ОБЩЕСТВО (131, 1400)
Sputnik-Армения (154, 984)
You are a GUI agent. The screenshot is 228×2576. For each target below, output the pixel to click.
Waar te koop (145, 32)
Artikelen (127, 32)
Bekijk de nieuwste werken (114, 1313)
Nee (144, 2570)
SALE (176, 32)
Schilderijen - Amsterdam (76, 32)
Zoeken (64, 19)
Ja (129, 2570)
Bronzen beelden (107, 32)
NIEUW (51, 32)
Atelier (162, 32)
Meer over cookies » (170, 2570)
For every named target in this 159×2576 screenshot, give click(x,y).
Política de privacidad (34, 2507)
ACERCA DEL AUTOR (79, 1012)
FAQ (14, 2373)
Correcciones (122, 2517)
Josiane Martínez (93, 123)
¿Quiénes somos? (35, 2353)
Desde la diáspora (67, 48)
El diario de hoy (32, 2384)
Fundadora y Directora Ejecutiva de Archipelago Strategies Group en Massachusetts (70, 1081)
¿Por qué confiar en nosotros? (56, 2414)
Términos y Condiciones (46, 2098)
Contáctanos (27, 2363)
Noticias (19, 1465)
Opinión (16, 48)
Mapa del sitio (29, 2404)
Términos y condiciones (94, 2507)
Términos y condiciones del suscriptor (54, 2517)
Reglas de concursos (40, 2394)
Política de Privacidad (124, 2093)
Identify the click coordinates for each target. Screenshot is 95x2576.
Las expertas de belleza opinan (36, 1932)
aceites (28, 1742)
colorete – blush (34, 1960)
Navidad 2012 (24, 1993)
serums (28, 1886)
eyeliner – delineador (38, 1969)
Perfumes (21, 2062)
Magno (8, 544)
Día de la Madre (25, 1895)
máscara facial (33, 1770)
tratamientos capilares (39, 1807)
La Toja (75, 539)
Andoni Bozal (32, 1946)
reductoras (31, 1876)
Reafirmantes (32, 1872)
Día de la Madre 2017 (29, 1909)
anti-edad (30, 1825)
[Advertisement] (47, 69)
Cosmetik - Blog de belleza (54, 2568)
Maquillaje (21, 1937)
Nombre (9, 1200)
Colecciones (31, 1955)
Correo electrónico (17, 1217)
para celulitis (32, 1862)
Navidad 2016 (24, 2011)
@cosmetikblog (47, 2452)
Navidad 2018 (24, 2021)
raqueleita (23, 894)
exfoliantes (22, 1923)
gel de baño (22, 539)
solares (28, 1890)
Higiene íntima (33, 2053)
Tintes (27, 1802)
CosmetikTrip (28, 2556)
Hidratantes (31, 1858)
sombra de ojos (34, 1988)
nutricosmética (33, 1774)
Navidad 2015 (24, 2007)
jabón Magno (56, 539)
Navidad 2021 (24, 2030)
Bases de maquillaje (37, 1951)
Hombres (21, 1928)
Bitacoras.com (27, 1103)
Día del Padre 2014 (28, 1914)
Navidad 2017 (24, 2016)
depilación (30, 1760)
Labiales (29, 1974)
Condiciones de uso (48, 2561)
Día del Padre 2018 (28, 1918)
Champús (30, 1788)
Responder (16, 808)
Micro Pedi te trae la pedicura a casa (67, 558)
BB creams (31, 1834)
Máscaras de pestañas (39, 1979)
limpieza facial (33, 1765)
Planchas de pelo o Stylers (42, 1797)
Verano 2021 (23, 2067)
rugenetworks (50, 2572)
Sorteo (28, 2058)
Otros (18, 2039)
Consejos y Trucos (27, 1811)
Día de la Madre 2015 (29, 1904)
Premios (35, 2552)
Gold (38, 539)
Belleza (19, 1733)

===============

Problem description:
Please write out the material word for word from its first line through the line holding "máscara facial (33, 1770)", including both, and no line past it.

Expected answer:
ОБЩЕСТВО (131, 1400)
Sputnik-Армения (154, 984)
You are a GUI agent. The screenshot is 228×2576. For each target below, output the pixel to click.
Waar te koop (145, 32)
Artikelen (127, 32)
Bekijk de nieuwste werken (114, 1313)
Nee (144, 2570)
SALE (176, 32)
Schilderijen - Amsterdam (76, 32)
Zoeken (64, 19)
Ja (129, 2570)
Bronzen beelden (107, 32)
NIEUW (51, 32)
Atelier (162, 32)
Meer over cookies » (170, 2570)
For every named target in this 159×2576 screenshot, give click(x,y).
Política de privacidad (34, 2507)
ACERCA DEL AUTOR (79, 1012)
FAQ (14, 2373)
Correcciones (122, 2517)
Josiane Martínez (93, 123)
¿Quiénes somos? (35, 2353)
Desde la diáspora (67, 48)
El diario de hoy (32, 2384)
Fundadora y Directora Ejecutiva de Archipelago Strategies Group en Massachusetts (70, 1081)
¿Por qué confiar en nosotros? (56, 2414)
Términos y Condiciones (46, 2098)
Contáctanos (27, 2363)
Noticias (19, 1465)
Opinión (16, 48)
Mapa del sitio (29, 2404)
Términos y condiciones (94, 2507)
Términos y condiciones del suscriptor (54, 2517)
Reglas de concursos (40, 2394)
Política de Privacidad (124, 2093)
Identify the click coordinates for each target. Screenshot is 95x2576.
Las expertas de belleza opinan (36, 1932)
aceites (28, 1742)
colorete – blush (34, 1960)
Navidad 2012 (24, 1993)
serums (28, 1886)
eyeliner – delineador (38, 1969)
Perfumes (21, 2062)
Magno (8, 544)
Día de la Madre (25, 1895)
máscara facial (33, 1770)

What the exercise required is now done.